Hey people, have you ever picked up a game for next to nothing - sometimes on a gut feeling, maybe a positive review you read a while back or even on a supposed acclaimed reputation - and just been completely blown away, despite the usually dated visuals?

Well recently I picked up Indigo Prophecy (which is about 5/6 years old) from Steam for £2.37. Basically the cost of a sandwich :b This game is a pure joy to play; a thoroughly engrossing interactive story wrapped around clever decision based gameplay mechanics. Has anyone else uncovered any stupidly cheap gems at all recently or in the past?


----------



## Ambivert (Jan 16, 2010)

This one was free, incredibly good for a mere puzzle game










This one was 9$ one day on steam, classic Star Wars RPG with voice acting


----------



## Scrub-Zero (Feb 9, 2004)

7,99$, 9 years ago in a random videogame store.
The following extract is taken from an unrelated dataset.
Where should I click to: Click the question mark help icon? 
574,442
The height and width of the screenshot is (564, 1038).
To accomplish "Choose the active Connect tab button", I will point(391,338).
I've been playing on and off since then. When i say on and off i mean once or twice per year, if not more. It often makes my top 5, when i bother making a top 5. 
SS2 runs circles around Bioshock.

This is a game everyone should try out. They even have texture packs that make the game feel less outdated.


----------



## Manifold (May 14, 2010)

I remember picking up Silver, 7 or 8 years ago for the pc for something like 5€. I was pleasantly surprised with the game.


----------



## TheCanadian1 (Sep 14, 2009)

I'd go with SW:KOTOR


----------



## sacred (May 25, 2009)




----------



## zookeeper (Jun 3, 2009)

There's some good stuff on here. But I won't be happy until everyone gets their own copies of Fallout 1 & 2 for $5 each. It just doesn't get any better than that. It just doesn't.
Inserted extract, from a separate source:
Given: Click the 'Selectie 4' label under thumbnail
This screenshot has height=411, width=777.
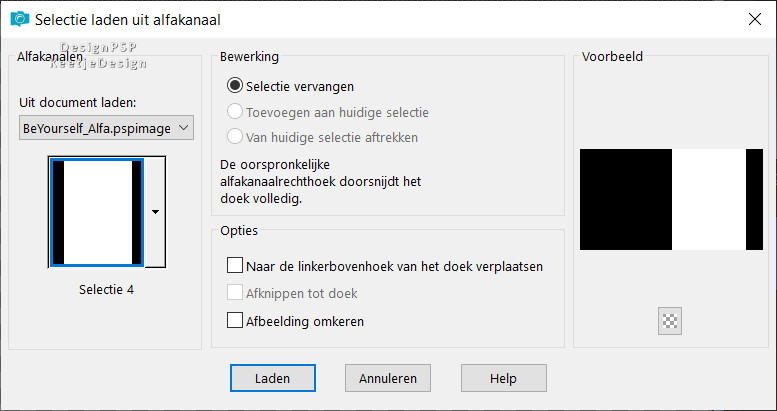Looking at the screenshot, I should tap(106, 290).
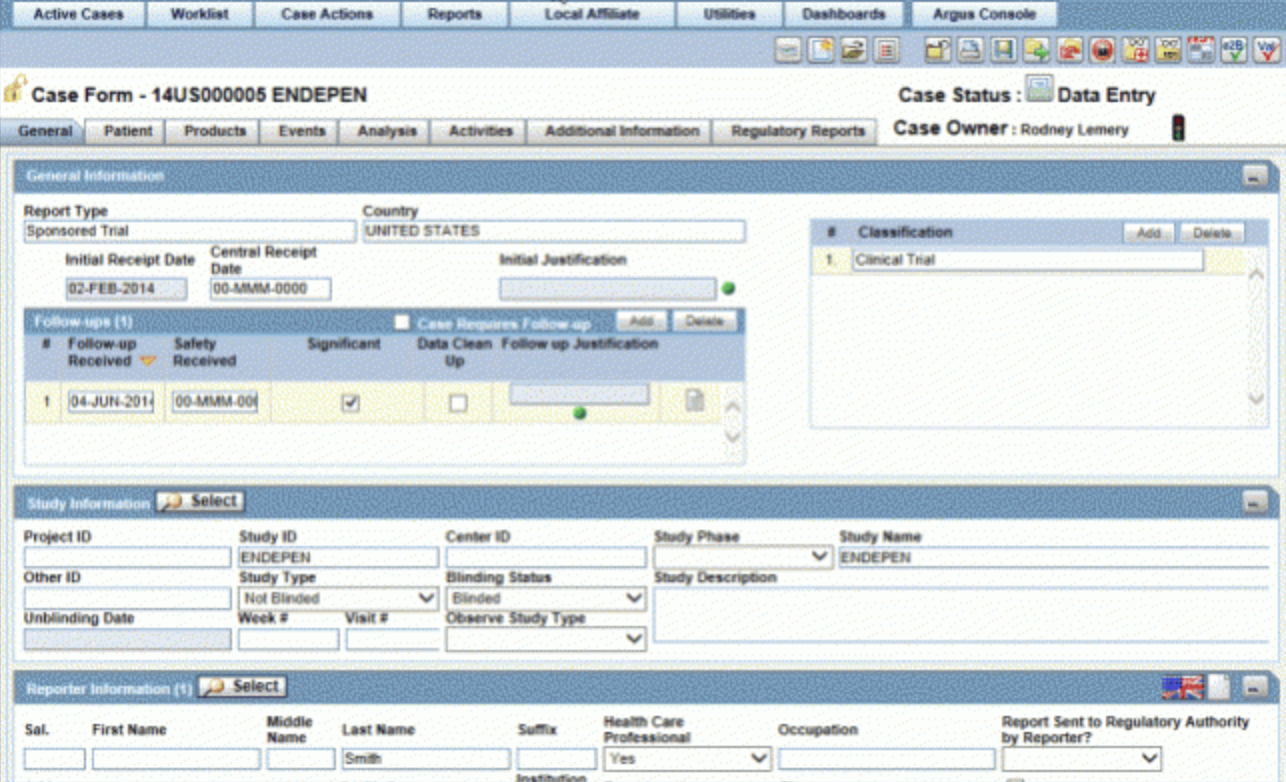Click the follow-up notes document icon

tap(694, 402)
Well, except maybe the time I picked this up in the bargain bin for $9.99. Now that I look back on it, that may have been the greatest day of my life.


----------



## erasercrumbs (Dec 17, 2009)

Pixel!

Perfectly executed Indie game. Easily downloadable onto the 360 for a mere _three dollars_. Arguably the best sidescroller that isn't Little Big Planet to be found on non-Nintendo console this generation. Playing through it is a wistful journey for anyone that grew up in the 2D sidescroller era.


----------



## origami potato (Jan 9, 2010)

^ Pixel
Oh that sounds and looks awesome. I might give that one a try!


----------



## Manifold (May 14, 2010)

Mass effect for PC is 9.99€ new.


----------



## lonelyjew (Jan 20, 2010)

Fallout 1&2(get em cheep on steam)
Deus Ex
Anything from the Total War series
Command and Conquer original and Red Alert


----------



## zookeeper (Jun 3, 2009)

lonelyjew said:


> Fallout 1&2(get em cheep on steam)


Word. $5.99 apiece on GOG and no DRM.


----------



## Scrub-Zero (Feb 9, 2004)

nuff said.


----------



## Space Ghost (Jul 13, 2010)




----------



## Ambivert (Jan 16, 2010)

I am playing ES: Oblivion....right now!


----------



## gaTess (Dec 2, 2009)

The Silent Hill series (Except Homecoming )


----------



## pita (Jan 17, 2004)




----------



## Scrub-Zero (Feb 9, 2004)




----------



## Paper Samurai (Oct 1, 2009)

I think portal wins hands down on the value front (you can't really beat free lol:b)
But saying that, I personally will try and get hold of Vampires Bloodlines and Dreamfall if the chance pops up. This thread sure does deliver as a recommendation provider I've gotta say :yes


----------



## gaTess (Dec 2, 2009)

pita said:


>


lulwut? This is an actual game? That is freakin' hilarious!


----------



## Infexxion (Jun 29, 2009)

I saw Assassin's Creed 2 online for $10 the other day. That's an absolute steal, hope it lasts because I'm looking to rebuy it after I traded it in at Gamestop. Big mistake. Got like $3 for it lol.


----------



## Ambivert (Jan 16, 2010)




----------



## Scrub-Zero (Feb 9, 2004)

24 Meg Action Adventure!! Whoa!


----------



## successful (Mar 21, 2009)

just re-bought bc2 today for $3 (after trade in values)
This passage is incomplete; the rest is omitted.